[Start SOURCE EXCERPT]

The prologue of the novel is quite sinister, opening with the death by an arrow which is fired out of the forest and directed at a seemingly innocent, harmless and friendly old man named Appleyard in the village churchyard:

An arrow sang in the air, like a huge hornet; it struck old Appleyard between the shoulder blades, and pierced him clean through, and he fell forward on his face among the cabbages.[vi]

The novel evokes the Gothic: family secrets are exposed, past crimes come to light, and as in Ainsworth’s Rookwood, which featured Dick Turpin (1705-1739) it is an outlaw/brigand who is instrumental in exposing these. Immediately after Appleyard’s death, another arrow is fired from afar and lands among the group assembled at the Church. Attached to the arrow is a letter:

I had four blak arrows under my belt,

Four for the greefs that I have felt,

Four for the number of ill menne,

That have opressid me now and then.

One is gone, one is wele sped,

Old Apulyard is ded.

One is for maister Bennet Hatch,

That burned Grimstone, walls and Thatch.

One for Sir Oliver Oates,

That cut Harry Shelton’s throat.

[End SOURCE EXCERPT]
[Start DATA EXTRACT]

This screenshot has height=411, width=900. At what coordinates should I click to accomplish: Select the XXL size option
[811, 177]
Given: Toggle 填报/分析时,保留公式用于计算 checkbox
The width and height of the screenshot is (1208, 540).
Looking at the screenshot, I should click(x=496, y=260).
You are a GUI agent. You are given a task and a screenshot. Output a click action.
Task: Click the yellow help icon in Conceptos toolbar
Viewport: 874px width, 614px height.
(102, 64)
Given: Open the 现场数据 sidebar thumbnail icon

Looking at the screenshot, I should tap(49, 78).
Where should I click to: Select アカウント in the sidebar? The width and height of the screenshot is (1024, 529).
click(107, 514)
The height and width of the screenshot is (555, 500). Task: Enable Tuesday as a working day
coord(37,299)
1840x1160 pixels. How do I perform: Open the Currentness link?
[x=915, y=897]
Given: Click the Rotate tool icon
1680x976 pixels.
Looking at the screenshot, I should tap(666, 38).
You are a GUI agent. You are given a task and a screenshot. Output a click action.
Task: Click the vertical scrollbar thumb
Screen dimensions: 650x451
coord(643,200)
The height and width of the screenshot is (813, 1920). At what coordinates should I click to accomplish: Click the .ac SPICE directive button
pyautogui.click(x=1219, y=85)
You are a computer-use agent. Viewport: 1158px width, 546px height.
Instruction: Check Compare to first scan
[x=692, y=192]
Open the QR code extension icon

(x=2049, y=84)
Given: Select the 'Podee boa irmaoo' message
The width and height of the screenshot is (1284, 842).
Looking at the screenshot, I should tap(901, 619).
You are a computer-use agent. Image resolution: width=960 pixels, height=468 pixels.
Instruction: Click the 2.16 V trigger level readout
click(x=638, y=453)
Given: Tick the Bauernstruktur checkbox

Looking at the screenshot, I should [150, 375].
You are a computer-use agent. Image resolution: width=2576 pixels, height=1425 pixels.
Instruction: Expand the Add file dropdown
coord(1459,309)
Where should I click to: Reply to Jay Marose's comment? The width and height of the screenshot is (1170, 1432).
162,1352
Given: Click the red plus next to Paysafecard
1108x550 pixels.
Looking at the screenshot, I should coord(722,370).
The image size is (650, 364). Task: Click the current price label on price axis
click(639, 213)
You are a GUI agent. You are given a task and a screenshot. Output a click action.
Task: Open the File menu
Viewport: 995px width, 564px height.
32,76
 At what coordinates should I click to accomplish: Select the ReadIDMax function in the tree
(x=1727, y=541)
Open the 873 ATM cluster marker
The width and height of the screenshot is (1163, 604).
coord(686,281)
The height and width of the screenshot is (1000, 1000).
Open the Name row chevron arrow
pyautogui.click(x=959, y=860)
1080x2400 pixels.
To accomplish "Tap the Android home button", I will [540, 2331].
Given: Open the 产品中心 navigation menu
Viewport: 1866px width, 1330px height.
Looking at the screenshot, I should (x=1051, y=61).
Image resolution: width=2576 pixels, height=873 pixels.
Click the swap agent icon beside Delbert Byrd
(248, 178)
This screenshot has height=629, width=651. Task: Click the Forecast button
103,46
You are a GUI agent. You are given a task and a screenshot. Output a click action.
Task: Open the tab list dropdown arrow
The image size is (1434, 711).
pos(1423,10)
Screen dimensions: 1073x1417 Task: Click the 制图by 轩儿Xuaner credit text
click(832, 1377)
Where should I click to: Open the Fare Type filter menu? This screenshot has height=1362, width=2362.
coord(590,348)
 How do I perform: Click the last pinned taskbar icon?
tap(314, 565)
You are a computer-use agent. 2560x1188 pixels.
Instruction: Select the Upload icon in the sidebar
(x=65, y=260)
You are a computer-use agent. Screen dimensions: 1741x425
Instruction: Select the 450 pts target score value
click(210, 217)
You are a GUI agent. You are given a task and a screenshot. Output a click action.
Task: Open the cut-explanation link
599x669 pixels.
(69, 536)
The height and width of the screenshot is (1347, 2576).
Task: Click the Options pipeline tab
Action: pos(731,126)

[End DATA EXTRACT]

THE TASKS:
1 > Translate into Spanish this sentence from the passage about the novel: "Immediately after Appleyard’s death, another arrow is fired from afar and lands among the group assembled at the Church."
2 > Set down the part of the passage about the novel from "I had four blak" to "Apulyard is ded.", without changes.
These entries were taken from a different source than the passage about the novel.

RESULTS IN ORDER:
1 > Inmediatamente después de la muerte de Appleyard, otra flecha es disparada desde lejos y cae entre el grupo reunido en la iglesia.

2 >
I had four blak arrows under my belt,

Four for the greefs that I have felt,

Four for the number of ill menne,

That have opressid me now and then.

One is gone, one is wele sped,

Old Apulyard is ded.